ESPECIALLY IN RELATION TO THE

LATIN AND GREEK POETS.

-Quoniam hæc ratio plerumque videtur
Tristior esse, quibus non est tractata, retroque
Volgus abhorret ab hac volui tibi suaviloquenti
Carmine Pierio rationem exponere nostram,
Et quasi museo dulci contingere melle,
Si tibi forte animum tali ratione tenerem.

LUCRETIUS,

Occasioned by Mr. Addison's Treatise on Medals.

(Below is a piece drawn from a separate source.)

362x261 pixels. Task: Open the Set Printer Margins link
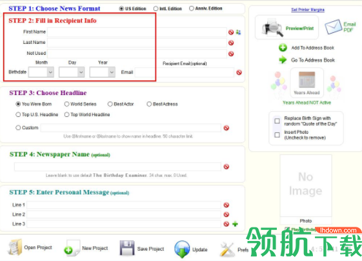click(x=308, y=10)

SEE the wild waste of all-devouring years!
How Rome her own sad sepulchre appears:
With nodding arches, broken temples spread!
The very tombs now vanish'd like their dead!
Some felt the silent stroke of mould'ring age;
Some, hostile fury; some, religious rage:
Barbarian blindness, Christian zeal conspire,
And Papal piety, and Gothic fire.

Perhaps by its own ruins sav'd from flame,
Some bury'd marble half preserves a name;
That name, the learn'd with fierce disputes pursue,
And give to Titus old Vespasian's due.

Ambition sigh'd. She found it vain to trust
The faithless column, and the crumbling bust;
Huge moles whose shadow stretch'd from shore to
shore,

Their ruins perish'd, and their place no more!
Convinc'd, she now contracts her vast design;
And all her triumphs shrink into a coin.
A narrow orb each crowded conquest keeps ;
Beneath her palm here sad Judea weeps;
Now scantier limits the proud arch confine,
And scarce are seen the prostrate Nile and Rhine :
A small Euphrates through the piece is roll'd;
And little eagles wave their wings in gold.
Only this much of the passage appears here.